If the host tree loses this wooden arm wrestling match, it eventually dies and rots away, leaving the strangler fig a creepy shell of winding roots and branches engulfing the nothingness of thin air! When this happens, we’re left with the surreal touch of unreality, much like a ship in a bottle, or perhaps some miraculous staircase winding up into the heavens. But the myriad of small birds and mammals that hang their hats within this spiraling enigma just call it home, and the rent couldn’t be better.
2 Jackal Food
In the dry, coastal thickets of Southern Africa, there is a plant so ugly and repulsive that the kindest words of endearment the locals can call this thing are “jackal food” (Hydnora africana). It lives its life mostly underground as a parasitic network of stems and roots subsisting off succulent plants of the genus Euphorbia, and it rears its ugly head (technically a flower, believe it or not) when it comes time to pollinate and reproduce. This plant has scales instead of leaves, it lacks chlorophyll, and its “head” has a very odd resemblance to Pac-Man on crack. These flowers stink unpleasantly like dung, a trait which attracts small beetles to their “mouths,” as if their appearance wasn’t bad enough. This parasitic atrocity is so horrible that it makes a Venus flytrap seem like a bouquet of baby’s breath in comparison!

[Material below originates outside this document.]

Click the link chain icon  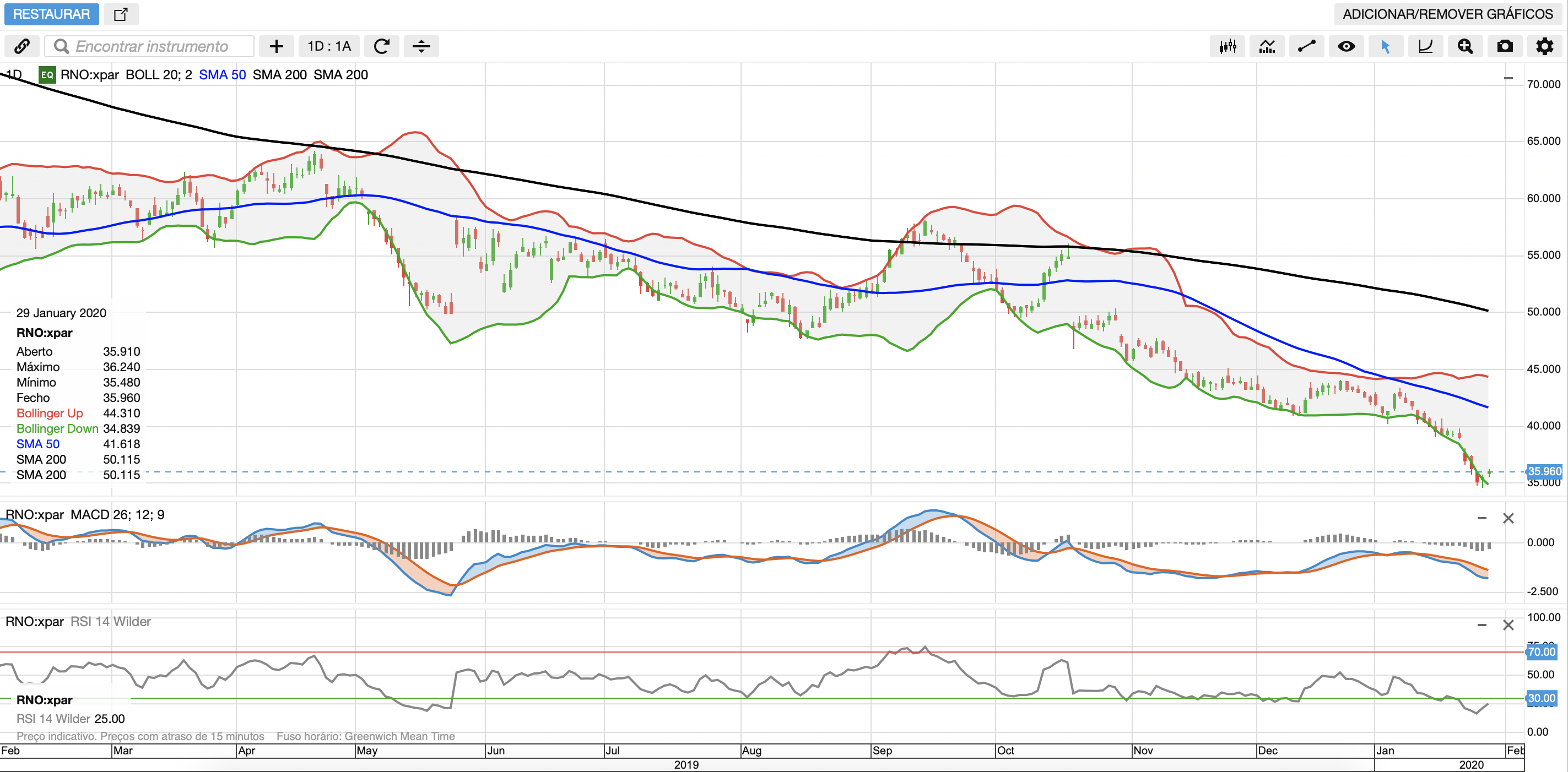(22, 46)
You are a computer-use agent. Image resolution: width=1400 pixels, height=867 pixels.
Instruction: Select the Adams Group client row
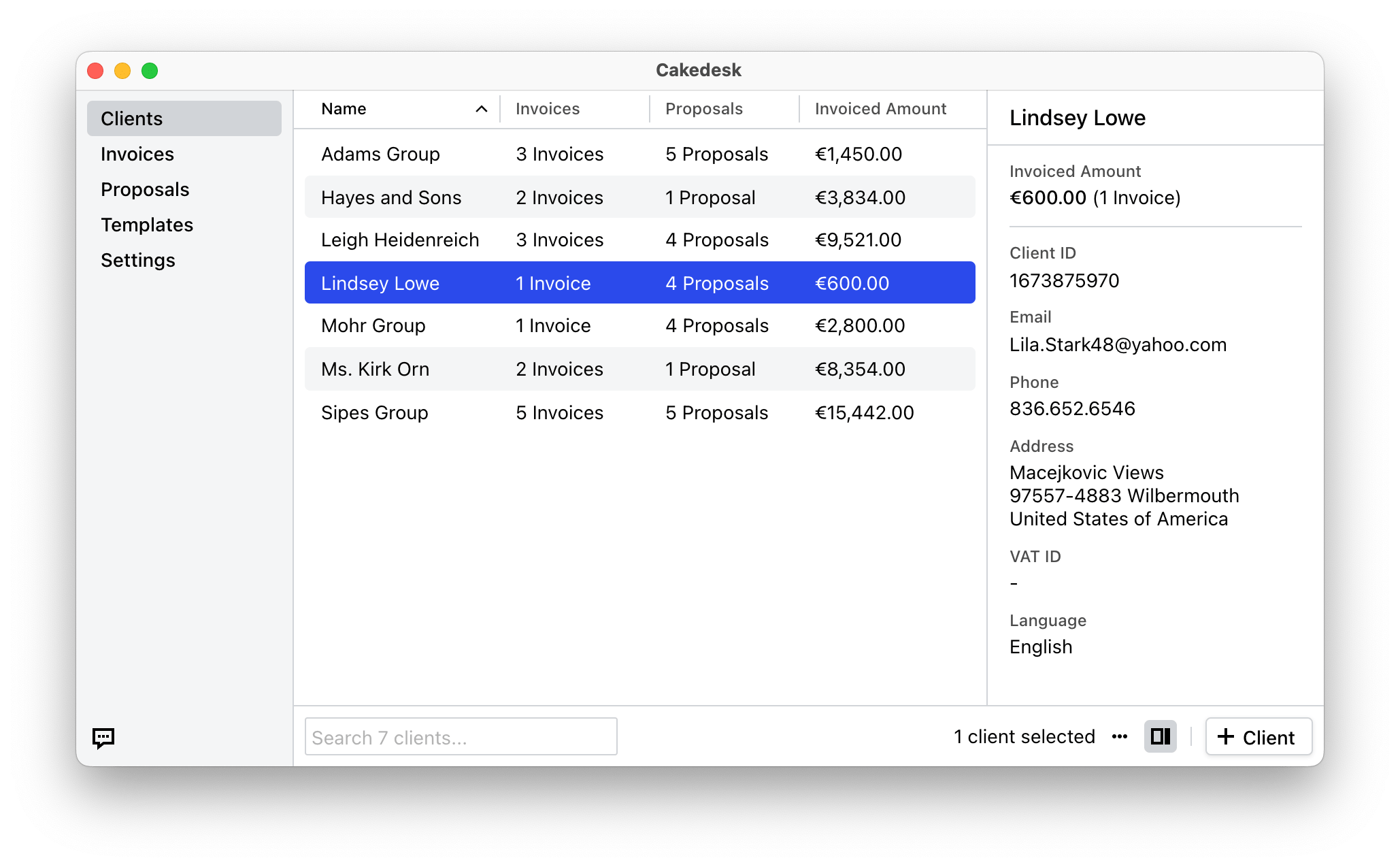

Ironically, this plant has a couple of favorable qualities, the first of which is that it eventually releases the beetles it catches in its maw. Seems it doesn’t help pollination any to eat the beetles who are doing the pollinating. Also, despite the scaliness of its “head,” it has astringent properties which can be used to treat acne. Go figure.
1 Invasion Of The . . . Ladybugs?
Ladybugs, or ladybirds as they are known in the UK, are probably the cutesiest of all insects. Even the faintest of heart delight in their fluttery arrival, and many people consider them to be good luck.
Now imagine thousands of them bringing good luck right to your front door—as well as your back door, your patio, and your rooftop. And, as if eager to bestow even more good tidings, they come into your house through any opening they can possibly find! This happens to homes in the Eastern US throughout October into November as these little, unwanted houseguests seek a warm place to hole up for the winter. They seem to pick out individual houses, often completely ignoring neighboring structures, and the crawling, writhing swarm of little red insects can be very distressing to the occupants within. People have had to remove them from their homes with shovels!
Fortunately, experts are able to give us a couple tidbits of advice. A swarm of ladybugs are more likely to choose light-colored houses with natural wood siding and lots of fissures—so hurry, there’s still time to remodel. Secondly, watch where you step. Squashing a bunch of them underfoot has been known to stain the carpet.